So what's the story here on why they should be replaced if wet? I mean...kids are messy! I've washed all of my kids carseat covers and straps a few times--how can you not?
-Lara


----------



## treehugginhippie

Quote:


Originally Posted by *JBaxter* 
I would get new straps. I would not trust anything with mold growing on it that close to the baby

I agree about the mold. Mold in homes are bad enough...even though you can't see the mold, it could still be lingering in the straps. And vinegar is acidic so IMO I would replace the straps considering both of those factors no question.


----------



## Maedze

The mold itself is enough to dispose of the straps.

Vinegar is not, however, a 'gentle' cleaner. It is extremely acidic. Safe for cleaning use, of course, because it's edible, but it also will damage the fibers of the webbing far more than water and a gentle soap ever could.

Straps were never meant to be washed in the machine.
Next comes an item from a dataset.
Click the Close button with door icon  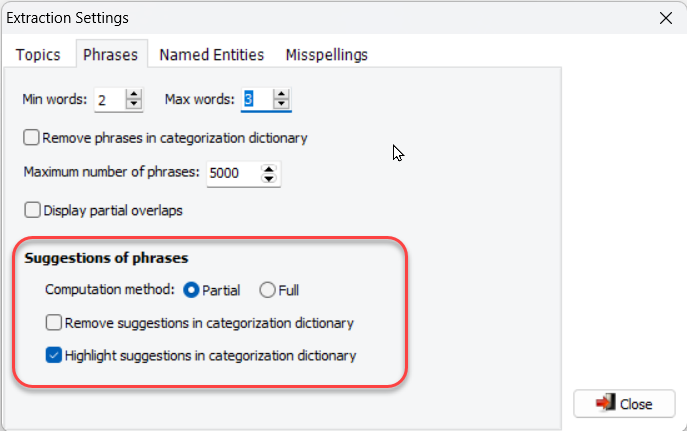624,404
The agitation is simply too strong. We've all seen what happens to clothes that go through the macine, yes? They get stretched out, faded, thinned.
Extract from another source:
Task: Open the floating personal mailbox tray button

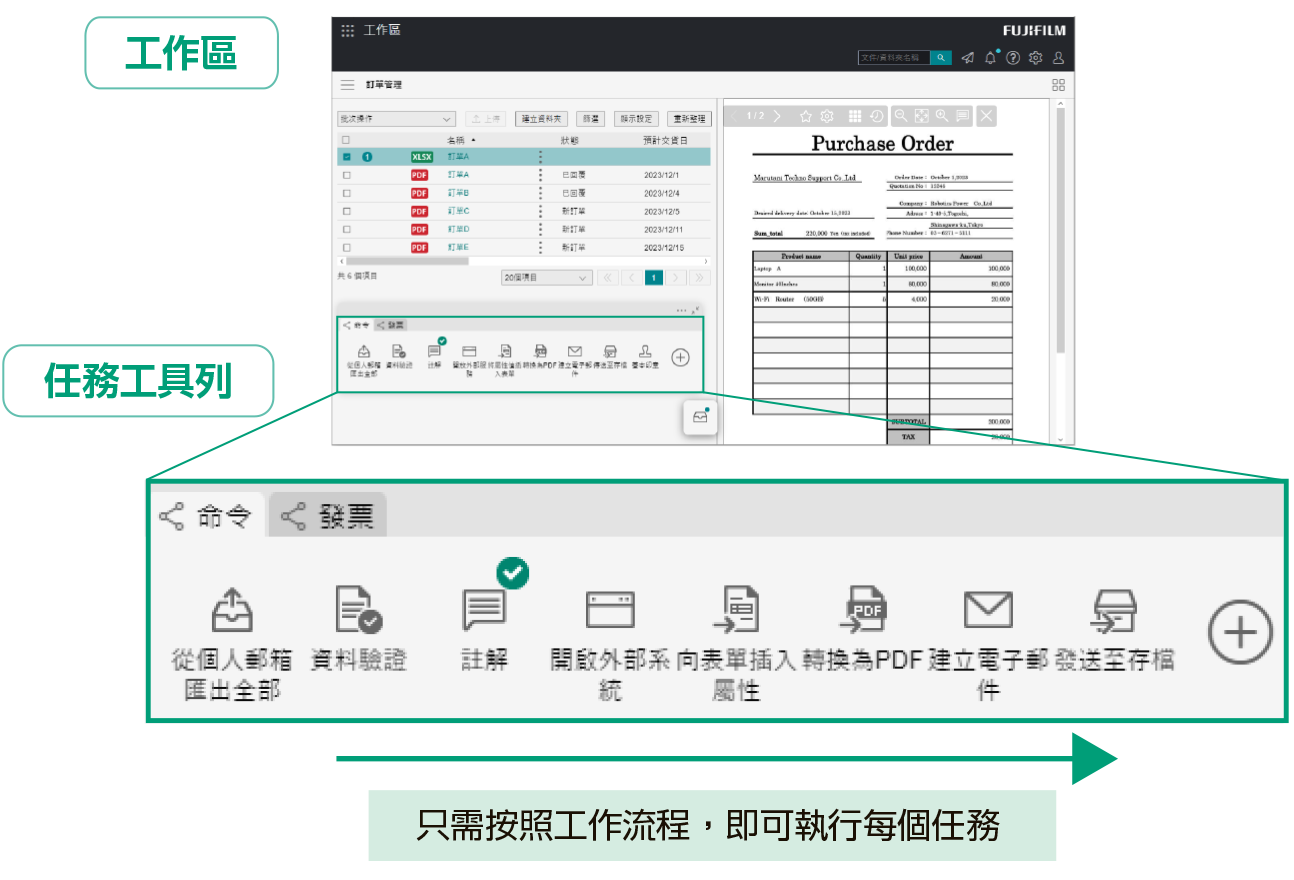Action: click(700, 417)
Harnesses are designed to stretch once. In an accident, they will stretch 18%, reducing the energy load on the child's body. If they've been machine washed, that stretch has taken place prematurely. The harness cannot protect your child the way its supposed to. If they've been machine washed often enough, or exposed to a harsh or acidic cleaner (like vinegar!) there's a chance the harness could fail completely in the right kind of crash.

Kids ARE messy.







I've had a couple of nasty accidents. There was one case where my daughter threw up an entire meal of macaroni and cheese right down the front of her car seat. I'm pretty sure more came out than went in! I've never dealt with messier puke in my life! Fortunately, because it was, ugh, fresh, I was able to scoop it out, and save the straps by immediately removing them, spot cleaning them with water and gentle soap and hanging them in the sun for a day.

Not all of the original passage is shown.